Fried captures strongly individual patterns of rainfall on large format color film. Rich chromatic variations are revealed by the prismatic effect of light passing through each individual raindrop, evoking a spacious cosmic look. Fried’s large-scale Rainscape photographs exude a quiet replenishing quality that unloads poetically within the viewer.
Observing what gives rise to civilizations, or may ultimately lead to their demise, Fried sees freshwater as problematic in the 21st century. Since ancient times, with prayer and ritual - to science and its methods, humans have wished to influence the weather, and although the collective human pursuit has undoubtedly had profound affects on the ecosystem, we are luckily still unable to control bigger systems such as the weather. Rain still falls freely through the world’s trees, and harvesting hands before completing it’s cycle. However, access to - and usage of - clean water is being moved into increasingly privatized hands, servicing industry more than local needs and down river ecosystems. Fried’s Rainscapes portray sweet water at its birth and invites us to contemplate its worth as we become its temporary custodians.
Stemmers - Sculptures
The artist David Fried has coined the term "Stemmer", which refers to the morpological roots of compound words, as a personifying name for stem cell creations. Currently, the stem cell is the most promising yet controversial, programmable self-reproducing building block on a cellular level, which in the hands of the genetic engineer, has become the absolute malleable “bio-porcelain” of choice.
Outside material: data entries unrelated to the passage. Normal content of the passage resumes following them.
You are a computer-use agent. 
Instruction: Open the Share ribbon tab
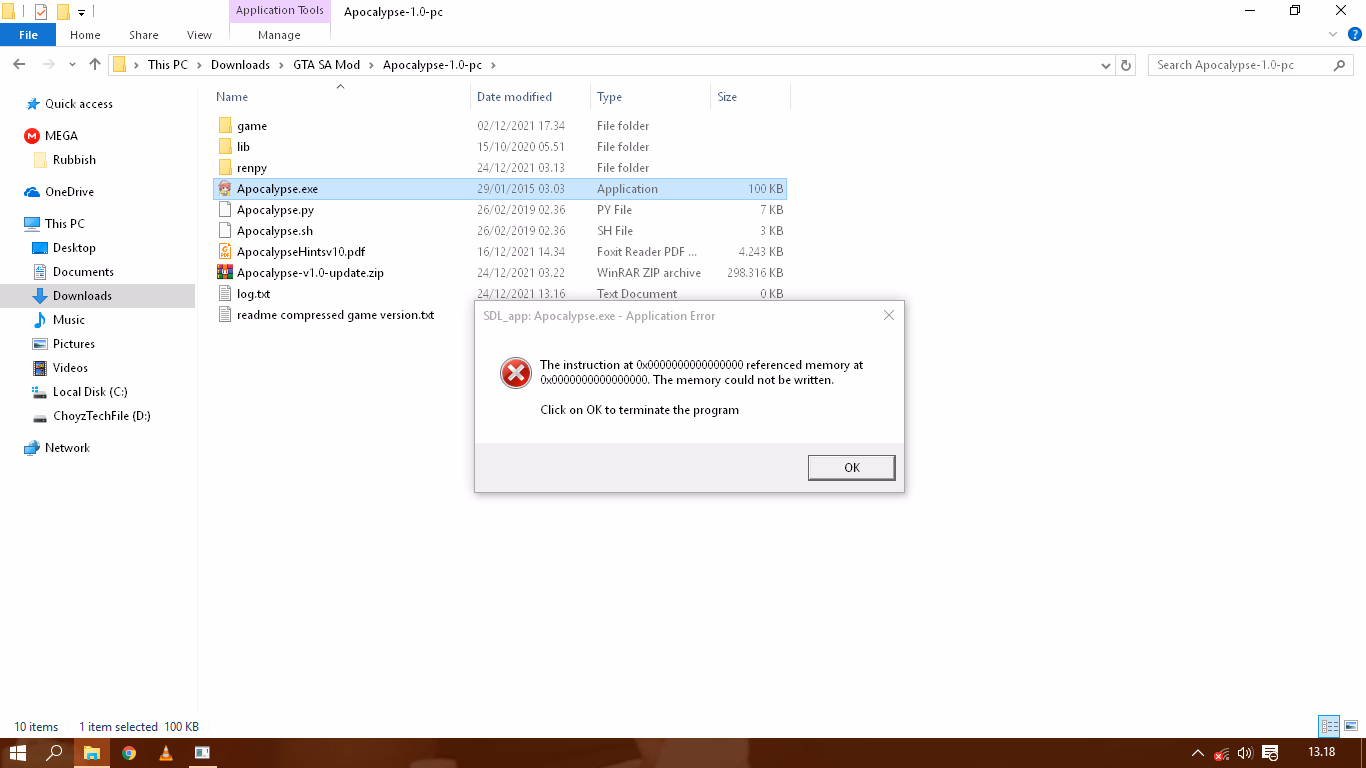coord(143,35)
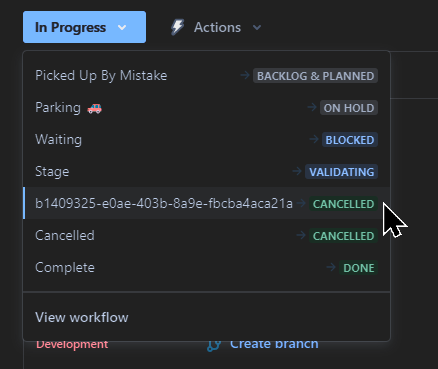Choose the plain Cancelled transition item
The width and height of the screenshot is (438, 369).
coord(206,236)
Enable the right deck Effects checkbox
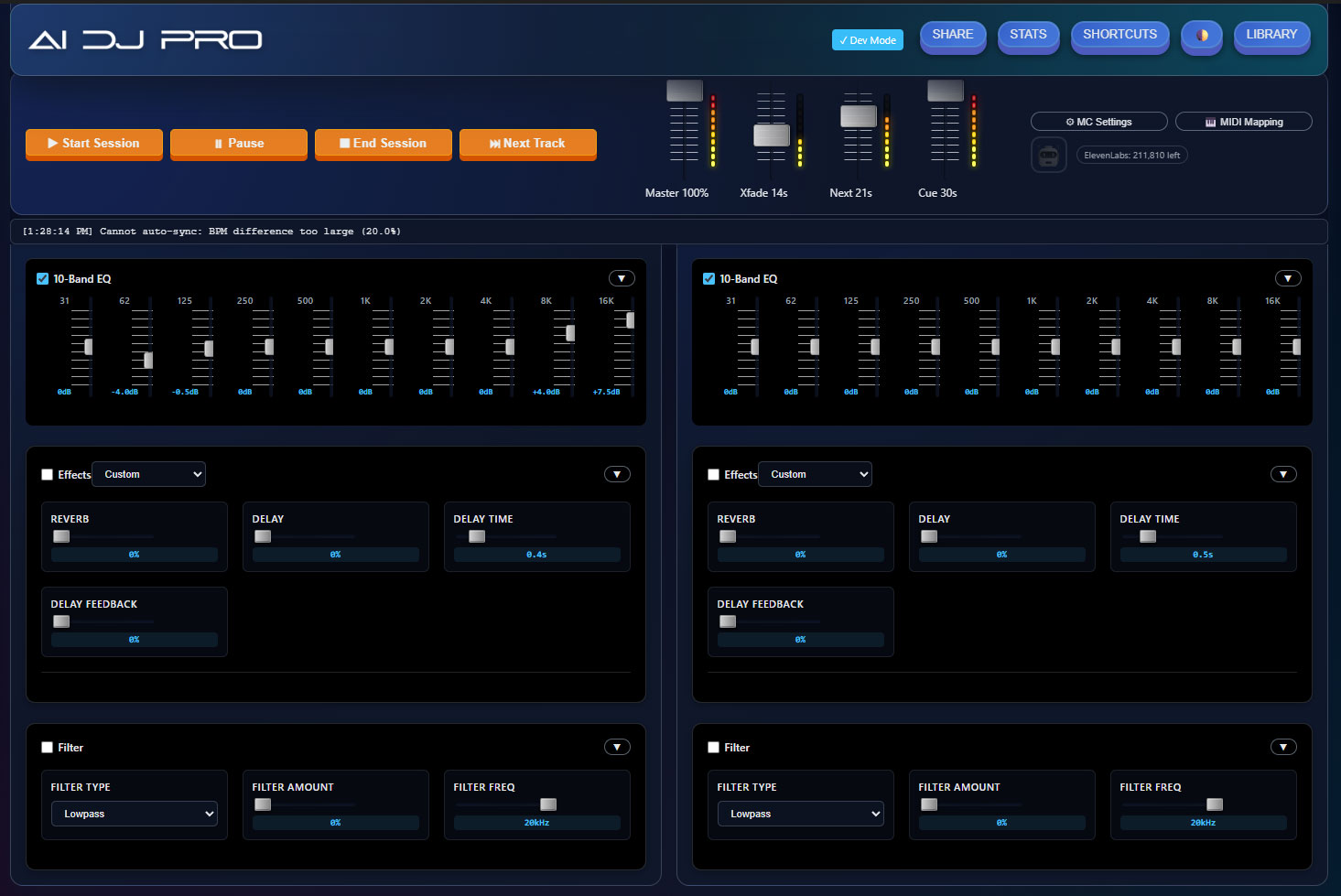Viewport: 1341px width, 896px height. click(713, 475)
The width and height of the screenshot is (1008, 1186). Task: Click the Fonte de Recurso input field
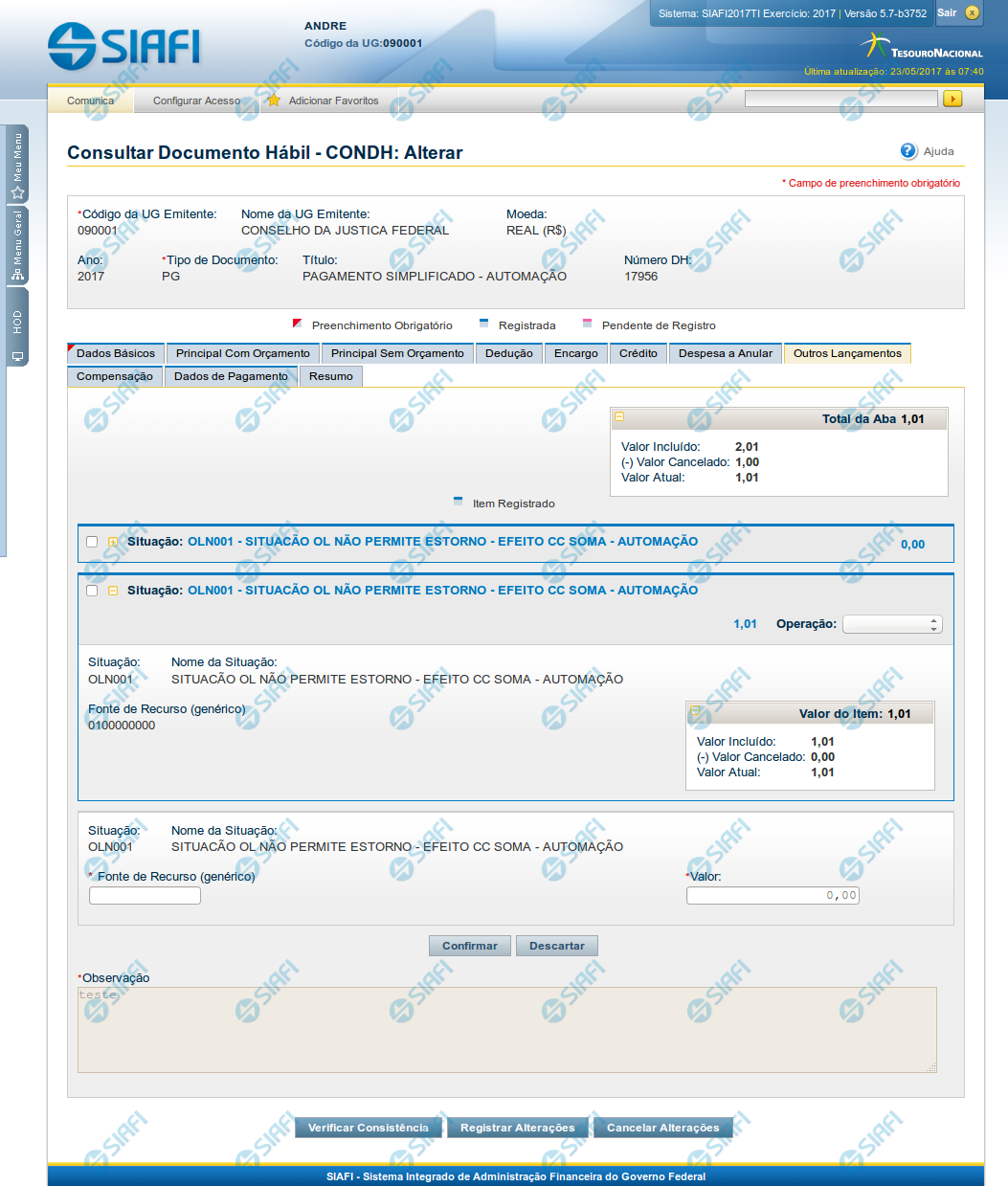click(145, 896)
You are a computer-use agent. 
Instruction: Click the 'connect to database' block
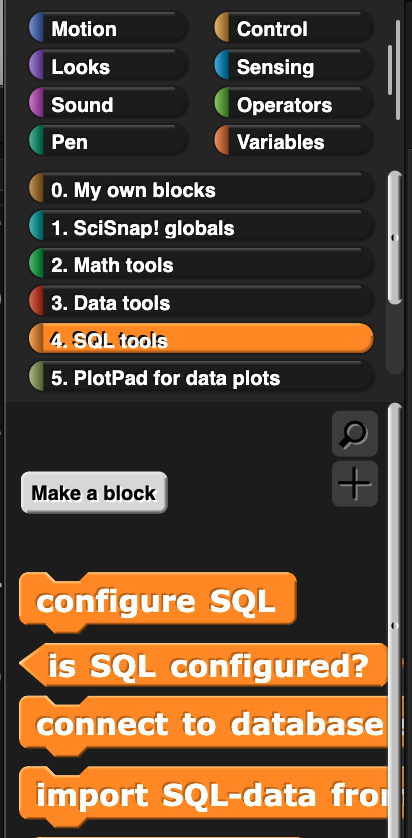click(x=211, y=725)
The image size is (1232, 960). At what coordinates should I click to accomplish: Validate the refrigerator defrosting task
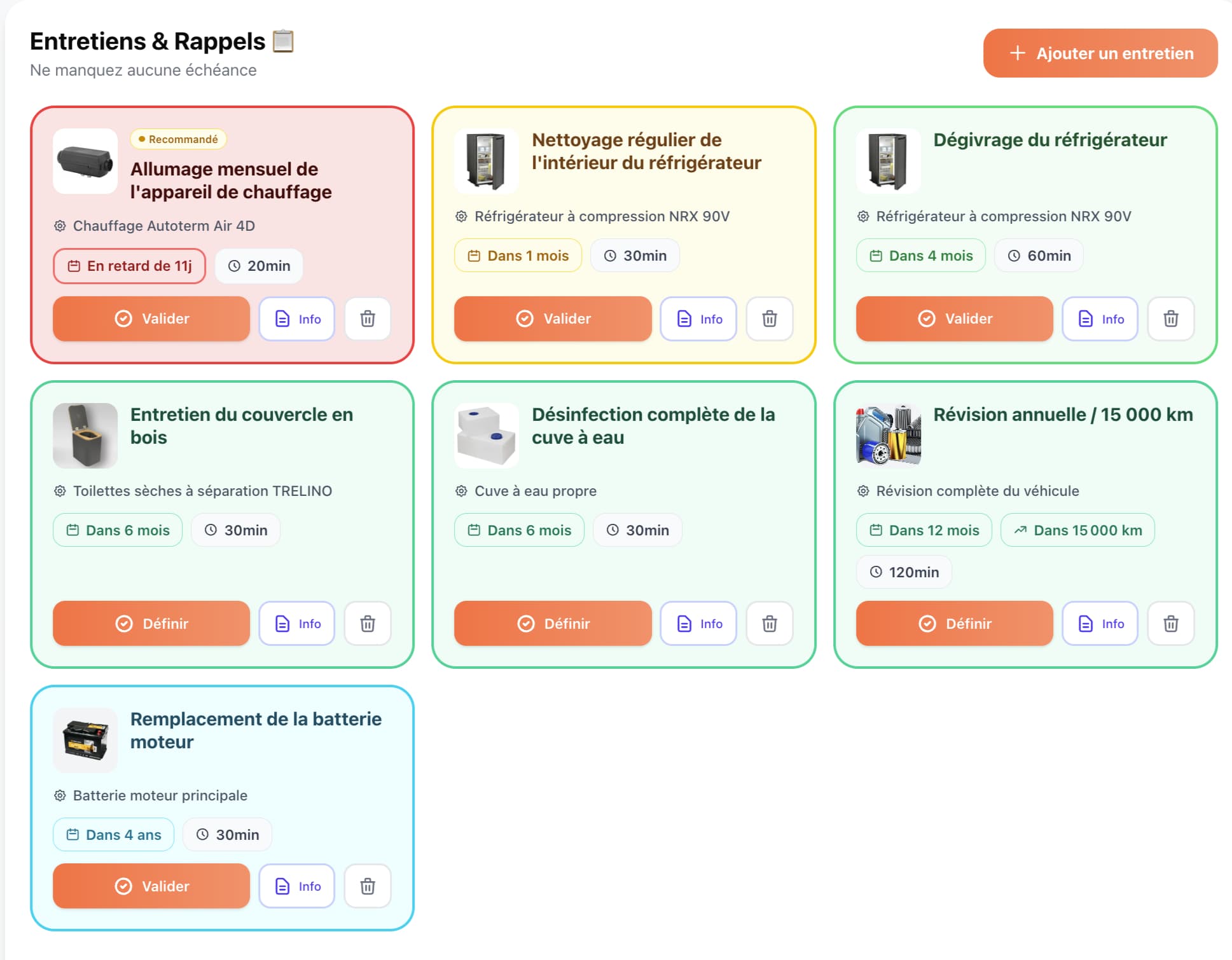pyautogui.click(x=954, y=319)
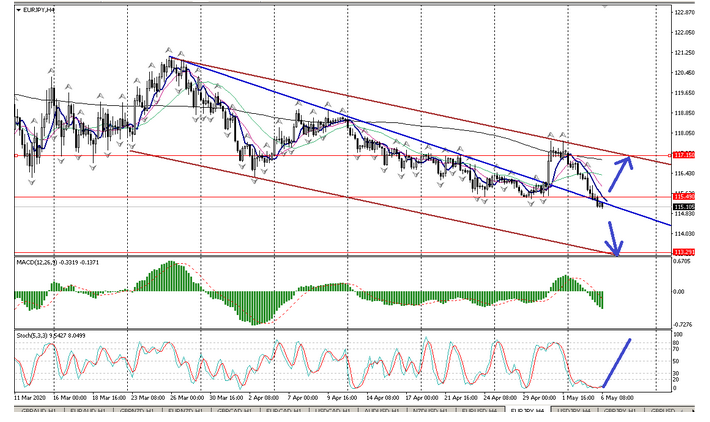Image resolution: width=710 pixels, height=422 pixels.
Task: Select the 117.150 red price level label
Action: pos(684,156)
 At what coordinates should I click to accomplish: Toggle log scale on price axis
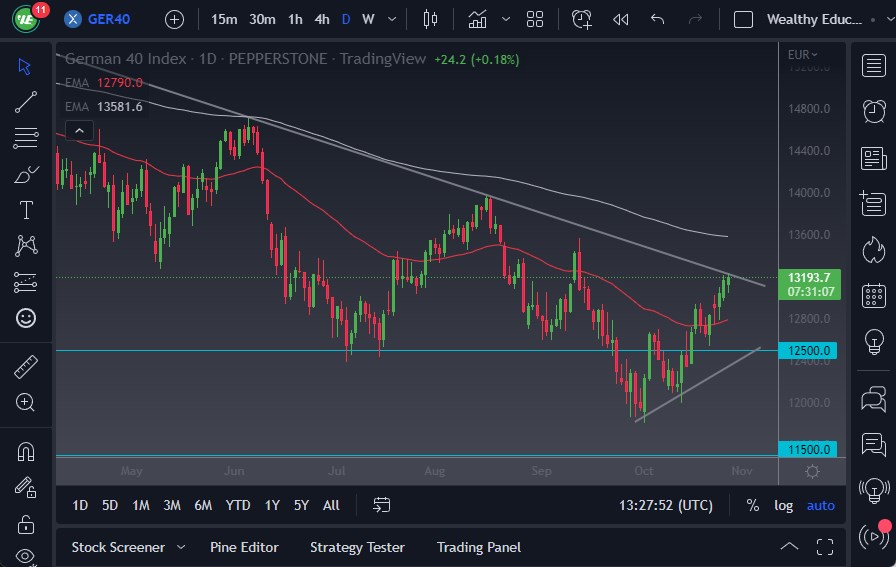(784, 505)
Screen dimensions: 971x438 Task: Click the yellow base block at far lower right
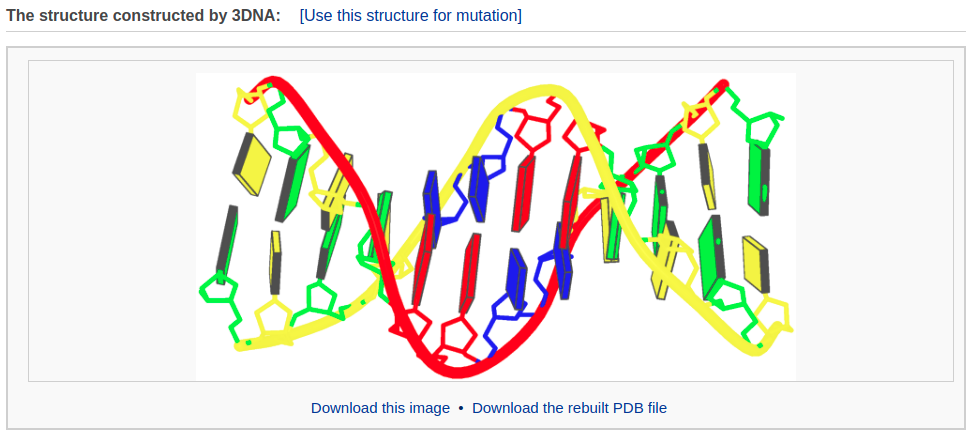[x=755, y=265]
Fried's newest three-dimensional works titled Stemmers are a series of geometrical sculptures that portray his vision of stem cell creations with a kind of prepubescent innocence. They look like young or undeveloped beings, easy to personify and almost friendly in appearance. Although there is a clear association to organic cell clusters, Fried actually follows a basic law of economy found in complex bubbles to hand-build and facet the sculpture's surface. The sharp-networked angles formed by intersecting spheres of varying size result in dynamic bubble shapes that in spite of their clean mathematical origin appear biological, and possess an abstract yet curiously personal character. Each Stemmer sculpture contains several "faces" when viewed from different angles, which easily suggest multiple abstract personalities.
If Fried's Stemmers are perceived as statues of premature invitro creations, then one must think: what might they grow up to be? Life-savers like skin or liver? Patented spare parts or estranged new breeds? Often his Stemmers also appear to be female in gender, which is enforced through their intended resemblance to figures from the stone age such as the "Venus of Willendorf", which depicts an anatomically exaggerated female form, or other phallic icons found in many Paleolithic cultures. As in many of Fried's other works, the artist presents us with minimalist symbolic imagery that suggests a fundamental shift from mythological to scientific beliefs, and calls attention to the manipulative processes that are now deeply rooted in our cultures. By resurrecting and modernizing humankind's oldest fertility icons - in an era whereby applied technologies are trumping the oldest form of reproduction and evolution - with fertility icons of a synthetic nature for future generations, Fried confronts us with our desire and ability to alter nature's course, and offers us a glimpse of things to come.
Most of Fried's Stemmers are created in solid plastics up to 2 meters tall. He recently produced a table-top-size cast edition, rendered in subtle sexy shades of iridescent pink-green or red-gold pearl, which encourages an incubated – or "Pharmed" look. Fried's Stemmer sculptures may be "bred" for beauty, but in their posture, they stand like proud representatives of their future kind.